On ne les utilise plus vraiment pour jouer, mais elles deviennnent de ravissantes tables d'appoint, de petits bureaux, et même des coiffeuses.

On a toujours joué dans le Royaume de France, des tavernes jusqu'aux salons. Seules différences : dans les châteaux, on s'intéressait davantage aux échecs, au trictac ou au jacquet; sur le pavé on préférait les dés ou les dames. Mais tout le monde se mettait d'accord devant un jeu de cartes.

 

Chez les pauvres comme chez les riches le jeu aidait à passer le temps. Il permettait aussi aux plus malins d'en vivre car, dans les tavernes, la plupart des parties étaient assorties d'enjeux, modestes mais suffisante pour faire le bonheur des participants.

Avec en prime le goût du risque, car jouer de l'argent constituait un  délit, différemment défini selon l'époque, parfois strictement interdit, parfois toléré.

Ce parfum d'illégalité n'a jamais nui au jeu. au contraire, il a suffisamment émoustillé les esprits libertaires pour qu'ils se prennent.....aux jeux. Et comme on jouait aussi dans les châteaux, la bourgeoisie n'avait plus aucune raison de ne pas s'y plonger, elle aussi.

 

L'odeur du souffre que colporta longtemps le jeu n'est probablement pas étranger à la conception des tables d'origine française.
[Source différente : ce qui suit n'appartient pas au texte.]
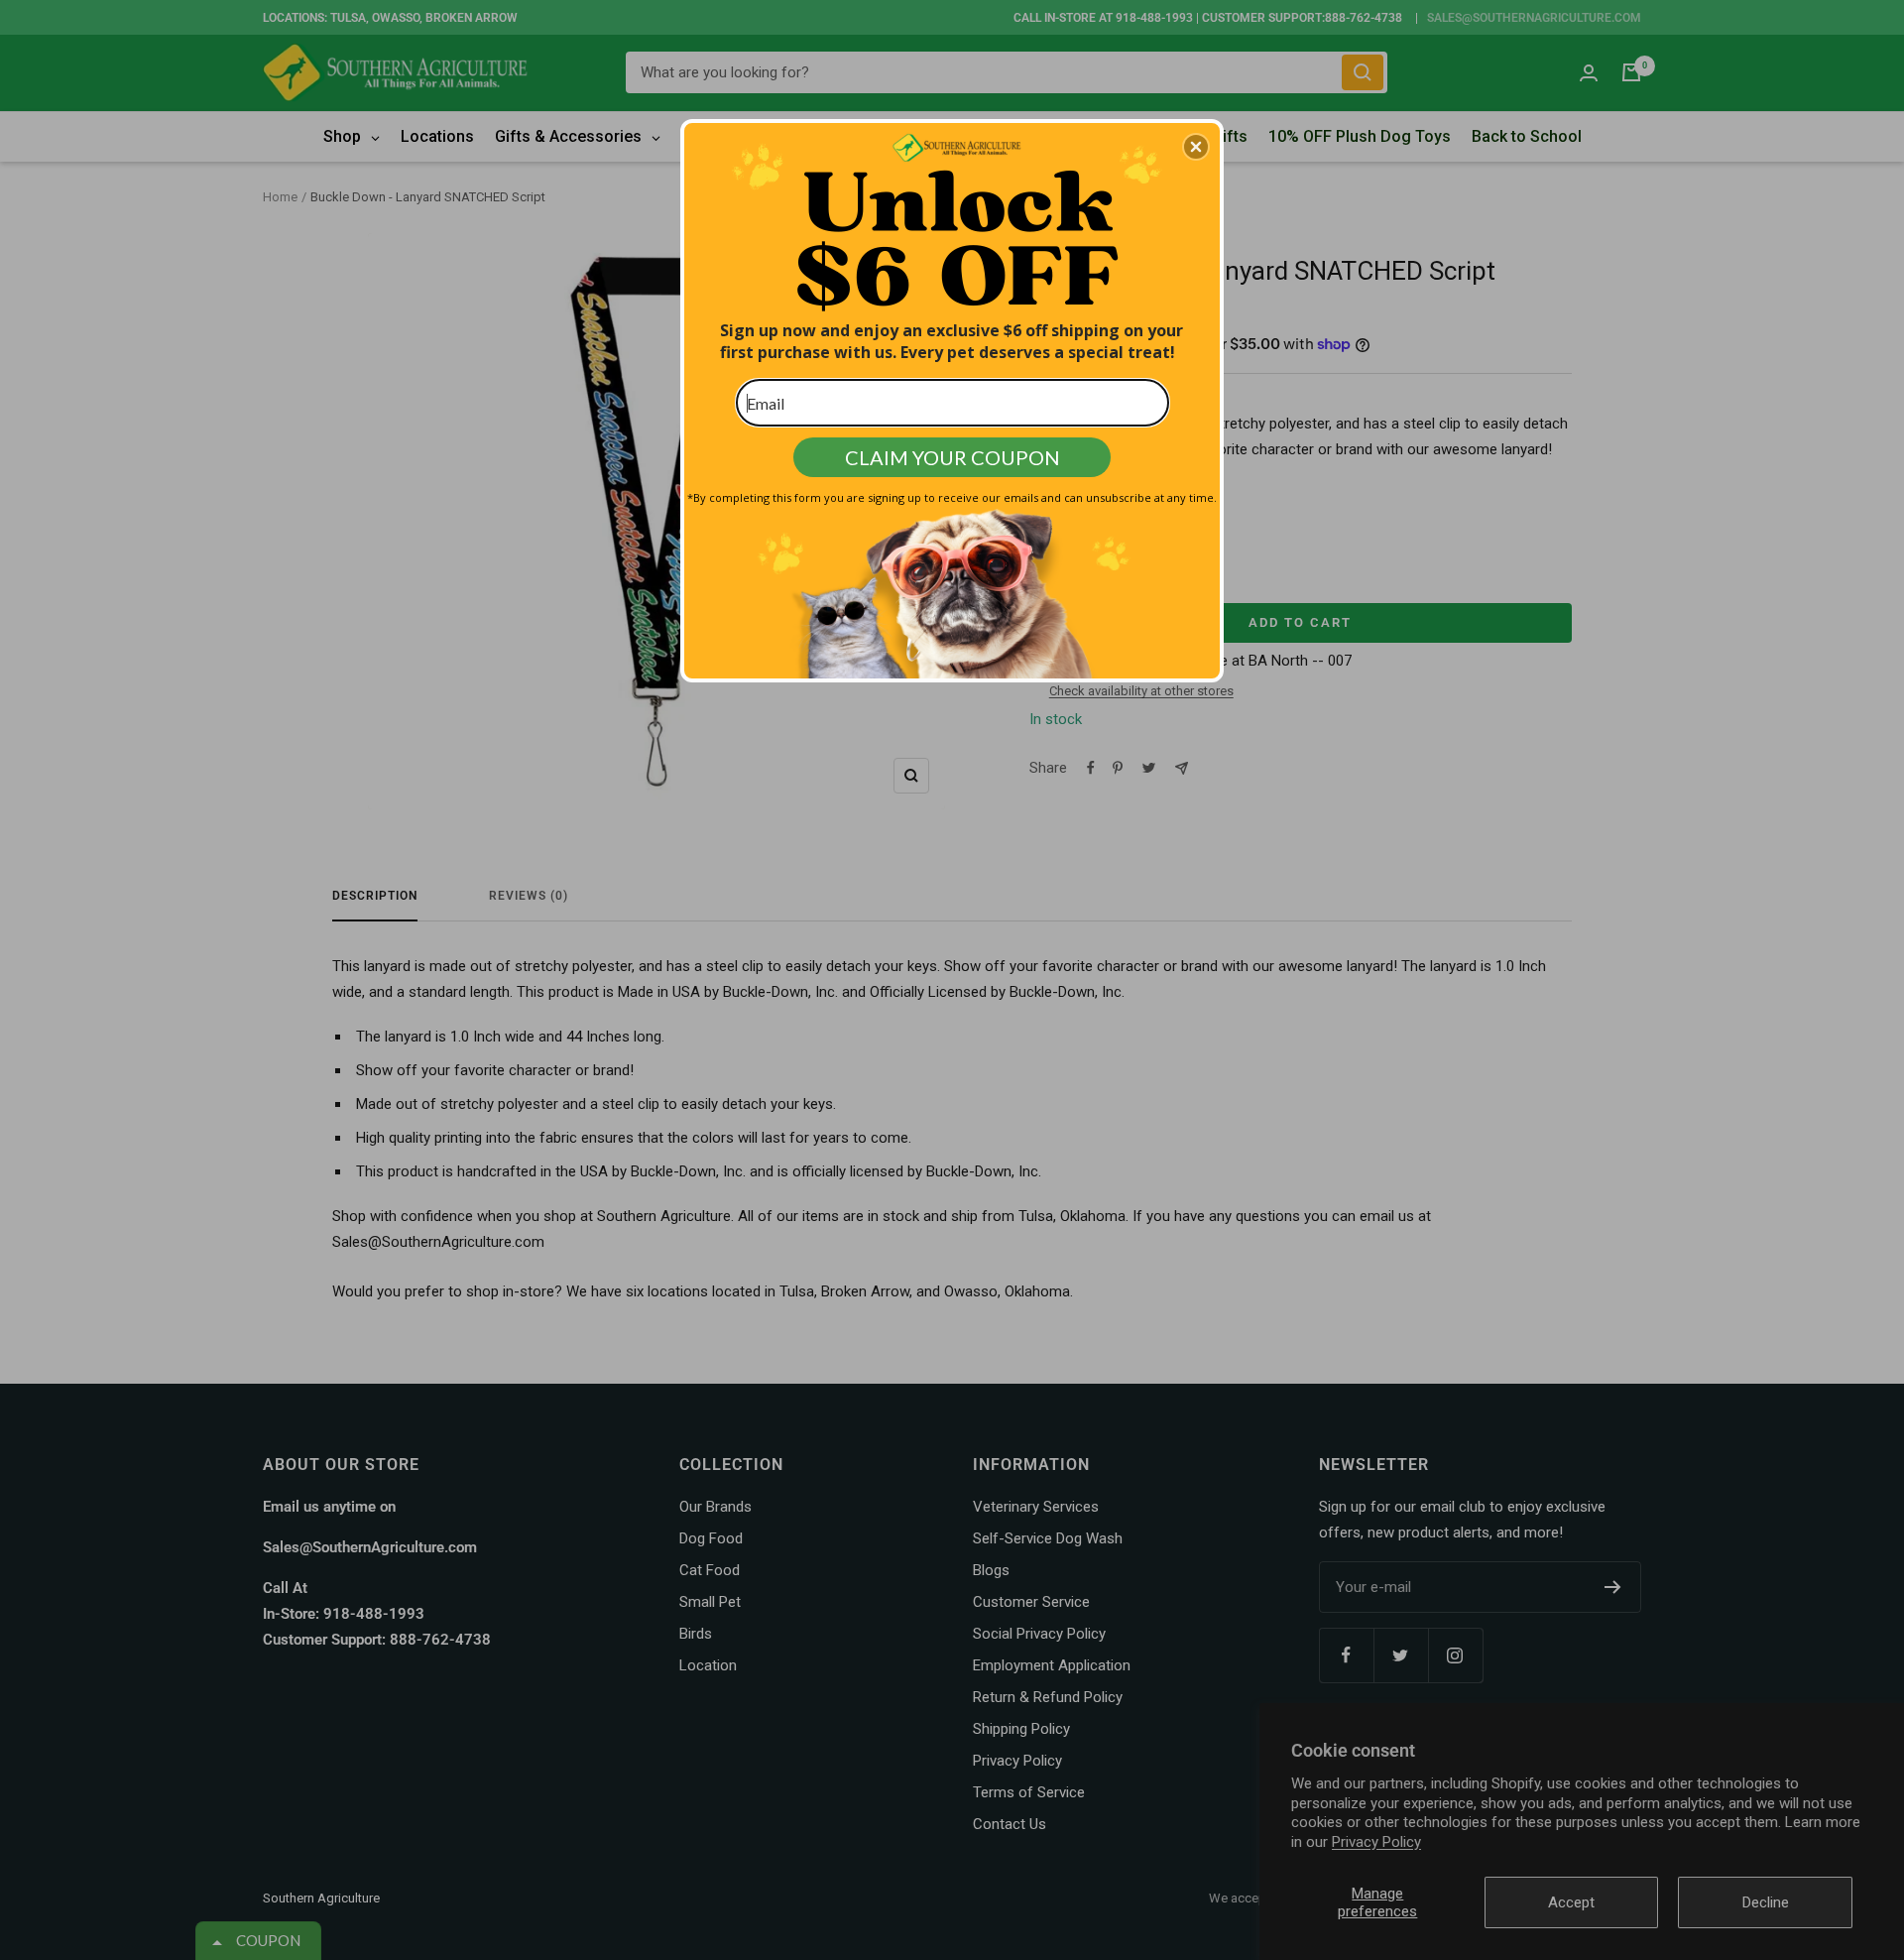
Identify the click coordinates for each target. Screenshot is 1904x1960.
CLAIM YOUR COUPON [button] (952, 457)
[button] (1196, 147)
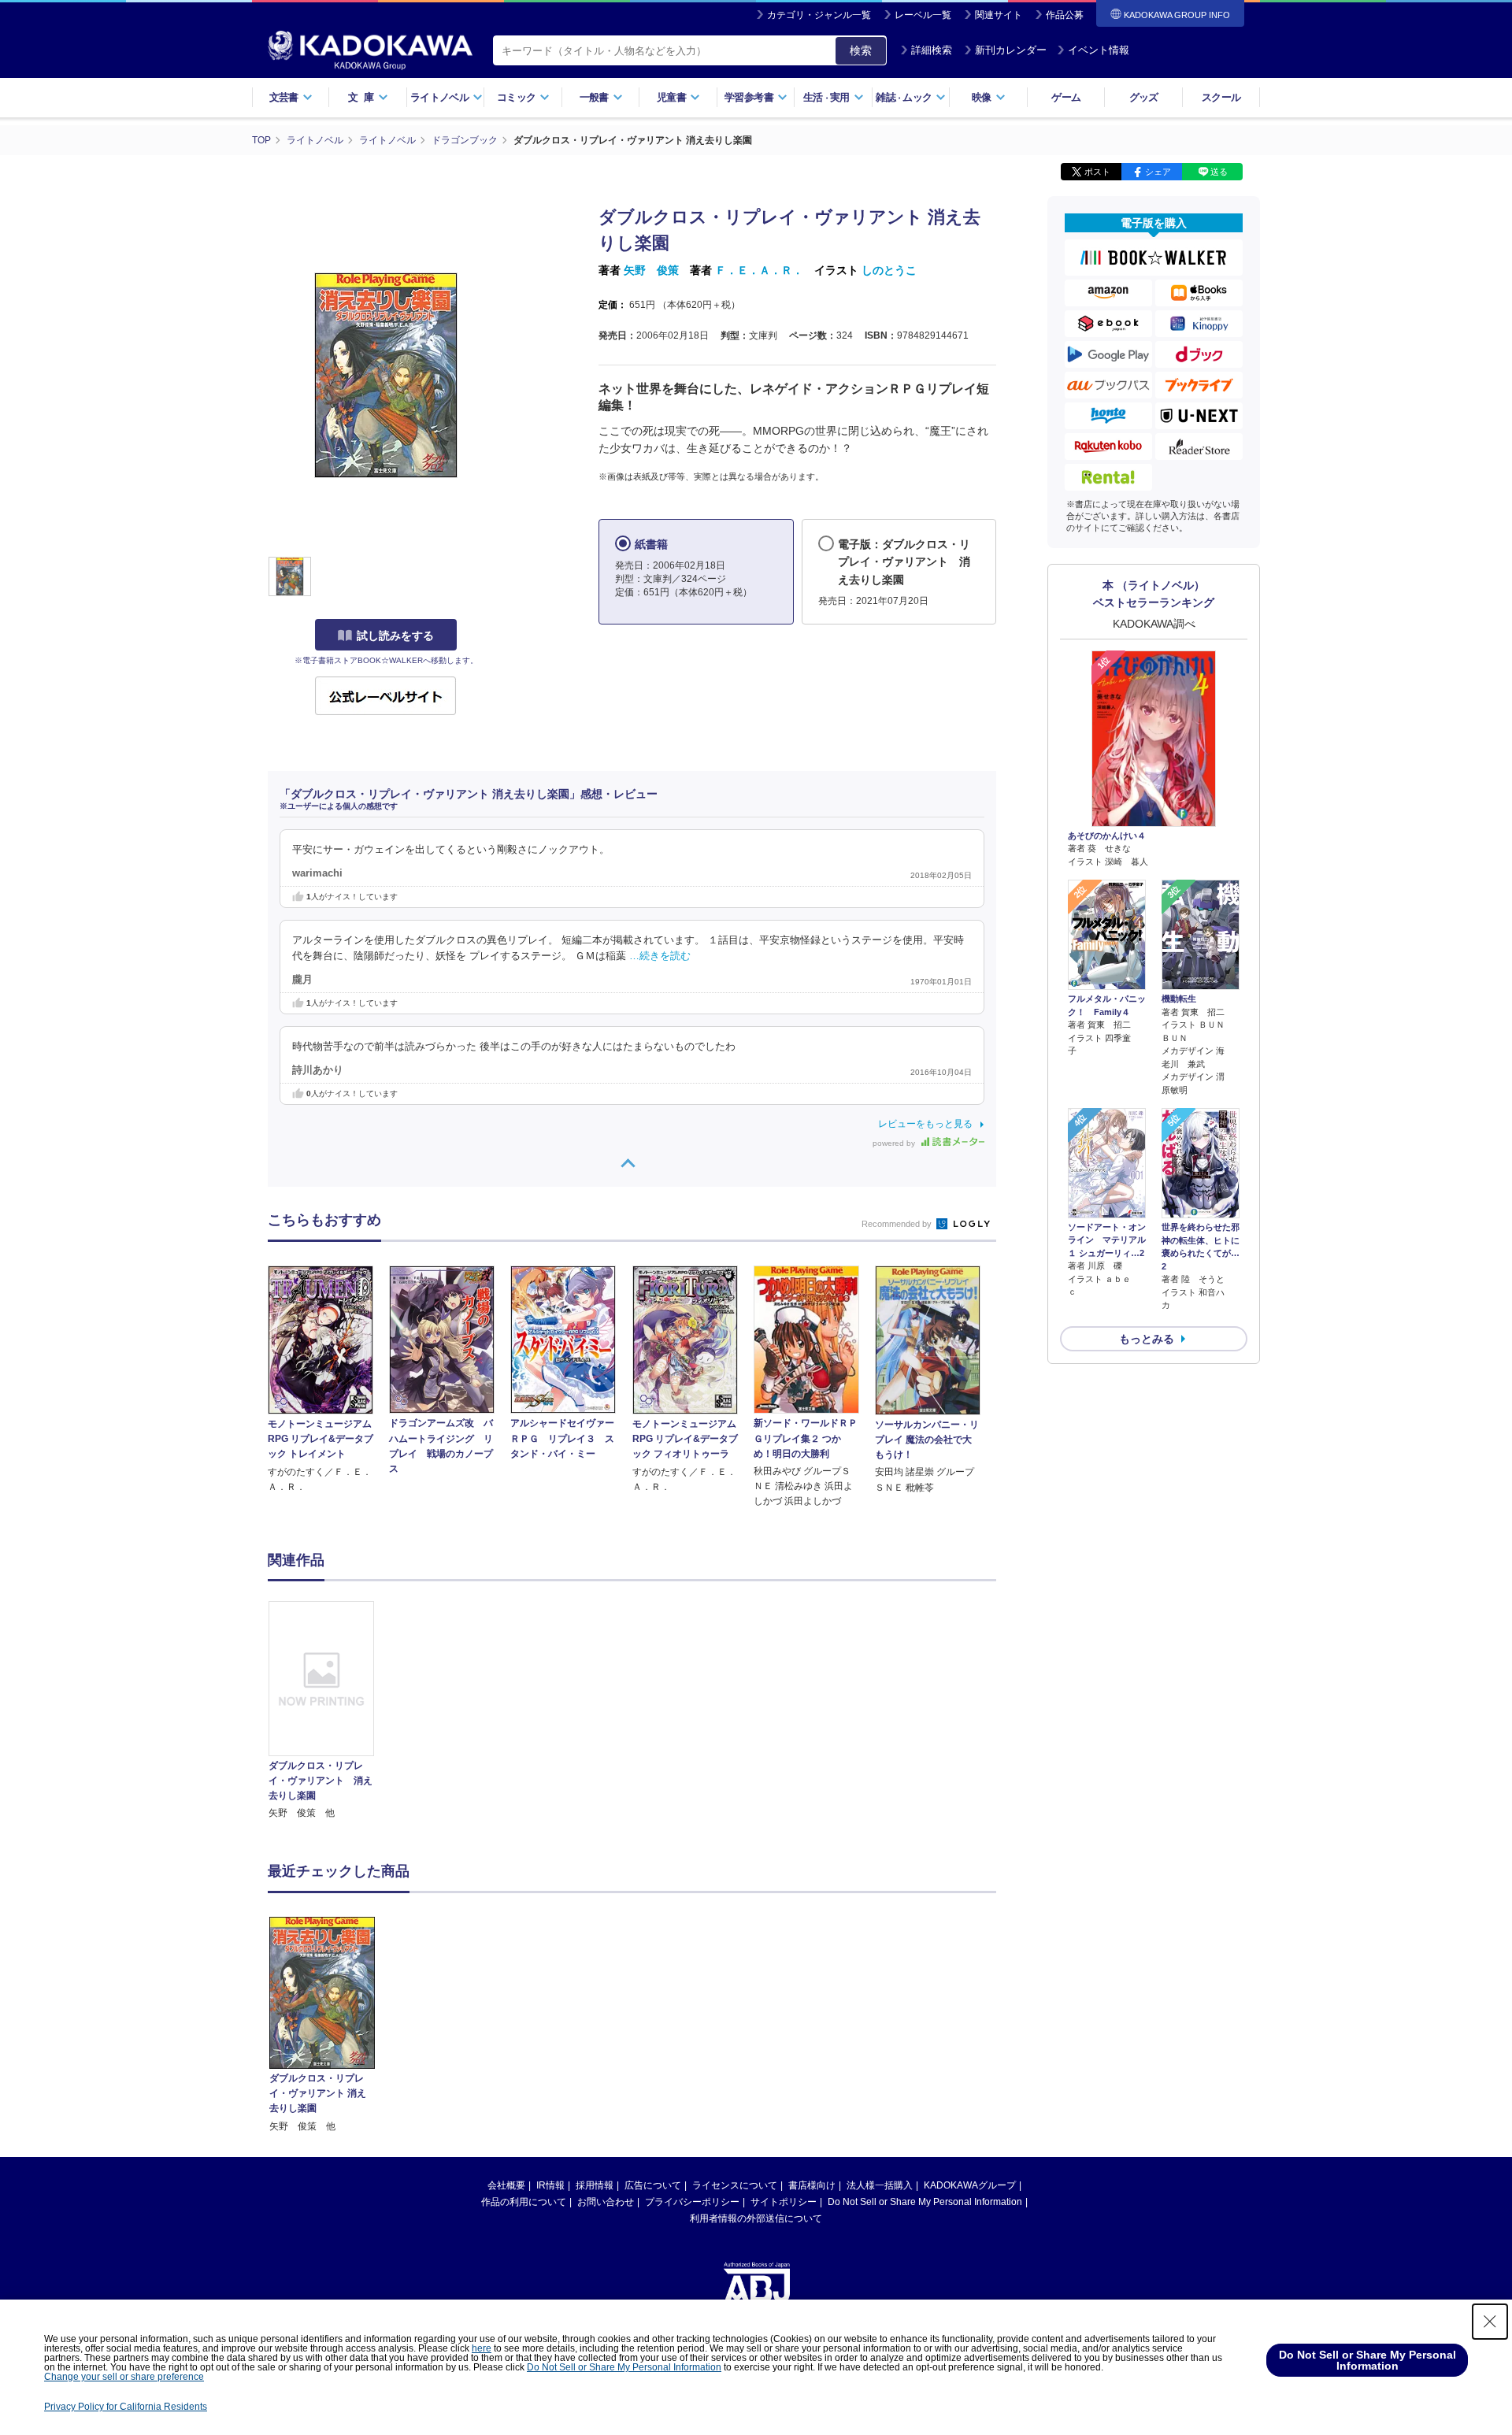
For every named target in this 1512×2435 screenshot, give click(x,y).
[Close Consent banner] (1490, 2321)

Certes, on ne misait pas 'officiellement) d'argent dans les châteaux mais on ne jouait pas non plus dans les pièces d'apparat. A Versailles comme ailleurs, on préférait les petits salons ou les chambres de dames.

Ces habitudes ont conduit les ébénistes à travailler des tables à jouer spécifiques: des meubles de petite taille, dépliables et à tiroirs presque secrets.

 

Les premières créations apparaissent à la fin du XVIIe siècle, elles se généralisent au XVIIIe et vont cointinuer à se développer au XIXe en respectant les canons des styles en vogue, mais sous de multiples variantes.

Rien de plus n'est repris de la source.